**Directions for this task**. Nothing should differ between your output and the entries below.

──────

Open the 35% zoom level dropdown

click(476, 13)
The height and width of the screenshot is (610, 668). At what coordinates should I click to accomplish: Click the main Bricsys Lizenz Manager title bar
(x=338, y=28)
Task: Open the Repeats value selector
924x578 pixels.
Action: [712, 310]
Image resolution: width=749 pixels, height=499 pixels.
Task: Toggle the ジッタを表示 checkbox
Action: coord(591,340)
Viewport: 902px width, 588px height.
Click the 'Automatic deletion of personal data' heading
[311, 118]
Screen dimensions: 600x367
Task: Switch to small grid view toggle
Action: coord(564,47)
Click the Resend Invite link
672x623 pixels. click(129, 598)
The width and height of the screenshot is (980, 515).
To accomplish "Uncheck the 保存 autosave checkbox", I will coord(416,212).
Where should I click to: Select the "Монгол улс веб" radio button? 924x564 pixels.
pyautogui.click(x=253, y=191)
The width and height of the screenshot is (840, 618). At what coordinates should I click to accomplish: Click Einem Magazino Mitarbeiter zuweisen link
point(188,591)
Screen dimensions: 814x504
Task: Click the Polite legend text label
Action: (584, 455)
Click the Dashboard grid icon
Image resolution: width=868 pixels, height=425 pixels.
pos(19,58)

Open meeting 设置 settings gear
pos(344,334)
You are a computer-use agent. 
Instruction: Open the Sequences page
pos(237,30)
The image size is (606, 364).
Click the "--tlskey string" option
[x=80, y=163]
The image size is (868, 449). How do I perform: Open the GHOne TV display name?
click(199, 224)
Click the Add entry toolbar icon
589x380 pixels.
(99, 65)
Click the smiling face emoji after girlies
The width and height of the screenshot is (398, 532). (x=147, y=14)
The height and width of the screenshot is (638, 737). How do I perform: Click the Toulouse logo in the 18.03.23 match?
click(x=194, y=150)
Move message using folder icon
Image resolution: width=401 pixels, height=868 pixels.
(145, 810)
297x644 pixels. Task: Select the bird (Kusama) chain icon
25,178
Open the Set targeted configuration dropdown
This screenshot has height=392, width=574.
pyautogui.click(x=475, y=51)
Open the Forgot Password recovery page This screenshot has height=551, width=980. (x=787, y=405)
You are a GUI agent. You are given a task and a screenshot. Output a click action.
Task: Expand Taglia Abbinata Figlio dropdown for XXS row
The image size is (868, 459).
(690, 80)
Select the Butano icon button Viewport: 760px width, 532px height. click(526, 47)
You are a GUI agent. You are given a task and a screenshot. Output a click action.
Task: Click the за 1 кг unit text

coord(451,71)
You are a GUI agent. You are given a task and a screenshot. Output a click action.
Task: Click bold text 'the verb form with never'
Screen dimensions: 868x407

──────

**Exercise output**.
Open the 35% zoom level dropdown

click(476, 13)
The height and width of the screenshot is (610, 668). At what coordinates should I click to accomplish: Click the main Bricsys Lizenz Manager title bar
(x=338, y=28)
Task: Open the Repeats value selector
924x578 pixels.
Action: [712, 310]
Image resolution: width=749 pixels, height=499 pixels.
Task: Toggle the ジッタを表示 checkbox
Action: coord(591,340)
Viewport: 902px width, 588px height.
Click the 'Automatic deletion of personal data' heading
[311, 118]
Screen dimensions: 600x367
Task: Switch to small grid view toggle
Action: coord(564,47)
Click the Resend Invite link
672x623 pixels. click(129, 598)
The width and height of the screenshot is (980, 515).
To accomplish "Uncheck the 保存 autosave checkbox", I will coord(416,212).
Where should I click to: Select the "Монгол улс веб" radio button? 924x564 pixels.
pyautogui.click(x=253, y=191)
The width and height of the screenshot is (840, 618). At what coordinates should I click to accomplish: Click Einem Magazino Mitarbeiter zuweisen link
point(188,591)
Screen dimensions: 814x504
Task: Click the Polite legend text label
Action: (584, 455)
Click the Dashboard grid icon
Image resolution: width=868 pixels, height=425 pixels.
pos(19,58)

Open meeting 设置 settings gear
pos(344,334)
You are a computer-use agent. 
Instruction: Open the Sequences page
pos(237,30)
The image size is (606, 364).
Click the "--tlskey string" option
[x=80, y=163]
The image size is (868, 449). How do I perform: Open the GHOne TV display name?
click(199, 224)
Click the Add entry toolbar icon
589x380 pixels.
(99, 65)
Click the smiling face emoji after girlies
The width and height of the screenshot is (398, 532). (x=147, y=14)
The height and width of the screenshot is (638, 737). How do I perform: Click the Toulouse logo in the 18.03.23 match?
click(x=194, y=150)
Move message using folder icon
Image resolution: width=401 pixels, height=868 pixels.
(145, 810)
297x644 pixels. Task: Select the bird (Kusama) chain icon
25,178
Open the Set targeted configuration dropdown
This screenshot has height=392, width=574.
pyautogui.click(x=475, y=51)
Open the Forgot Password recovery page This screenshot has height=551, width=980. (x=787, y=405)
You are a GUI agent. You are given a task and a screenshot. Output a click action.
Task: Expand Taglia Abbinata Figlio dropdown for XXS row
The image size is (868, 459).
(690, 80)
Select the Butano icon button Viewport: 760px width, 532px height. click(526, 47)
You are a GUI agent. You are given a task and a screenshot. Output a click action.
Task: Click the за 1 кг unit text

coord(451,71)
You are a GUI agent. You are given a task and a screenshot. Output a click action.
Task: Click bold text 'the verb form with never'
Screen dimensions: 868x407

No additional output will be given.